▸ **Problem requirements**
Return exactly the lines below, starting with the one that has "Given: Select the 浏览网站 globe icon in ribbon" and going on through the one that has "Given: Click the sunset sun icon at 17:14".

(Entries supplied Opens)

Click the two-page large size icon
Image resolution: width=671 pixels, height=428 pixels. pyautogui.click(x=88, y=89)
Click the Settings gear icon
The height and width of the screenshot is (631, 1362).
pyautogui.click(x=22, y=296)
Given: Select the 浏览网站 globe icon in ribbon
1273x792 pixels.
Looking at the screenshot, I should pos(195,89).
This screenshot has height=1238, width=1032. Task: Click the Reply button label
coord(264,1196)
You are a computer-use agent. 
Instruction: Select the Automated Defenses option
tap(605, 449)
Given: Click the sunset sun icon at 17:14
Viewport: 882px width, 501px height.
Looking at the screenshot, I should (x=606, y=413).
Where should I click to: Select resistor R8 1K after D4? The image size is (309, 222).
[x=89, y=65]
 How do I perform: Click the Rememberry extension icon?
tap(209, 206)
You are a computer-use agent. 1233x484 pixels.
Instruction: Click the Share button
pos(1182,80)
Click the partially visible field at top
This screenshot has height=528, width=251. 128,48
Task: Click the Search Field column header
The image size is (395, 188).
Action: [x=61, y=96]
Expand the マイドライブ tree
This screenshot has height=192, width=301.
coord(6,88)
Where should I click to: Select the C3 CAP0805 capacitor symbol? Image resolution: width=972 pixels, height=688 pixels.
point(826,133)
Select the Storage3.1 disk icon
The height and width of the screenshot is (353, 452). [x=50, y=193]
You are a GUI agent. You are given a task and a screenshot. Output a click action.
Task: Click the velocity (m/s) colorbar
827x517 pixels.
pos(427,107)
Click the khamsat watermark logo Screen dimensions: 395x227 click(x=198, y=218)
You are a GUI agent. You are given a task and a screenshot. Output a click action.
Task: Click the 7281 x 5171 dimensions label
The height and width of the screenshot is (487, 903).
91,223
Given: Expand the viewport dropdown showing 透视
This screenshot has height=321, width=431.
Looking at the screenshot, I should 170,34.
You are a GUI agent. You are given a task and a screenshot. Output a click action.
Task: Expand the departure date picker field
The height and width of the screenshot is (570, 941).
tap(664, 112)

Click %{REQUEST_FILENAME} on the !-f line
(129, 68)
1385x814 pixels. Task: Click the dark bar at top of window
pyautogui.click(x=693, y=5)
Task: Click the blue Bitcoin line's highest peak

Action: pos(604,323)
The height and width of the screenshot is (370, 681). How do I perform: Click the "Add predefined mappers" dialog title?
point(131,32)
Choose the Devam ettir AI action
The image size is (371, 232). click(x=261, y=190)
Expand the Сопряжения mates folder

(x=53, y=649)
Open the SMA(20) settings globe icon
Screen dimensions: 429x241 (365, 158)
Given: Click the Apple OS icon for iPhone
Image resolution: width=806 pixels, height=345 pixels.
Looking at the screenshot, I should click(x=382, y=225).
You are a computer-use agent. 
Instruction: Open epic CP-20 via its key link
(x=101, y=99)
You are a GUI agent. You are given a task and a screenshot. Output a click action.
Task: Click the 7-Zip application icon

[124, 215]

(Entries supplied Closes)

▸ **Task answer**
Given: Select the 浏览网站 globe icon in ribbon
1273x792 pixels.
Looking at the screenshot, I should pos(195,89).
This screenshot has height=1238, width=1032. Task: Click the Reply button label
coord(264,1196)
You are a computer-use agent. 
Instruction: Select the Automated Defenses option
tap(605, 449)
Given: Click the sunset sun icon at 17:14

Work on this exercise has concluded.